***** RECORDS SUPPLIED *****
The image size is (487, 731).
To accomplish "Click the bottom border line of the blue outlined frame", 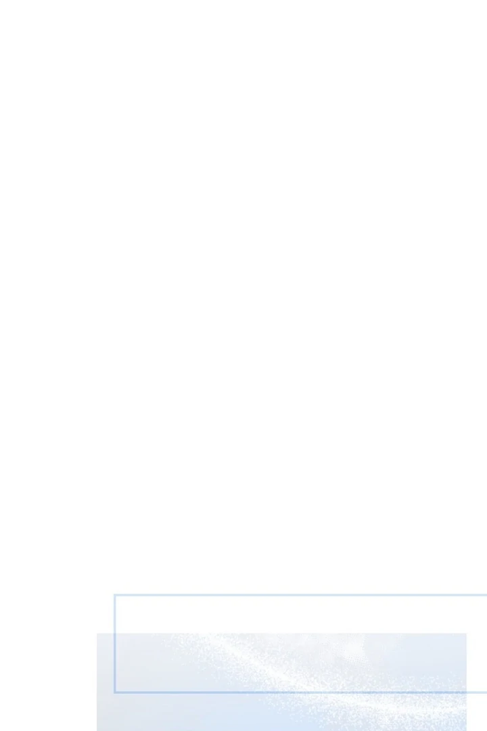I will [300, 692].
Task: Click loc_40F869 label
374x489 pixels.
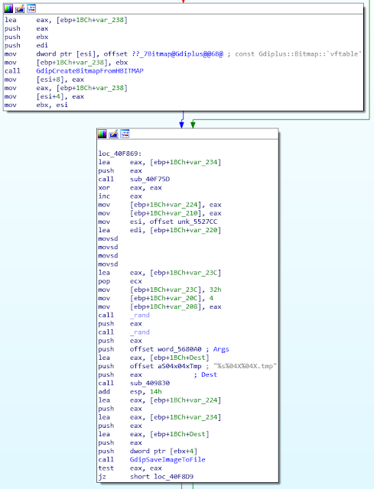Action: (120, 154)
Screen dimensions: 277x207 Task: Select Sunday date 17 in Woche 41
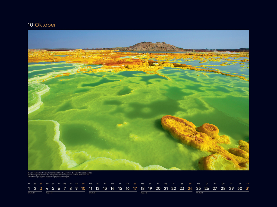tap(135, 188)
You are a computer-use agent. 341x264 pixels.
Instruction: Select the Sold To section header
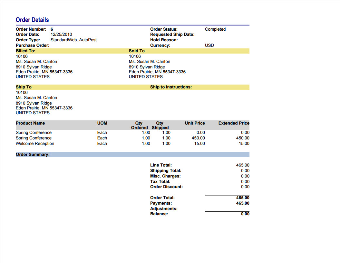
*****
PROBLEM STATEMENT - What is needed is a verbatim copy of the lines from the line with "Screen dimensions: 277x207" through the last line of the listing, pictures excluded.

TASK ANSWER -
Screen dimensions: 277x207 Task: Select Sunday date 17 in Woche 41
tap(135, 188)
You are a computer-use agent. 341x264 pixels.
Instruction: Select the Sold To section header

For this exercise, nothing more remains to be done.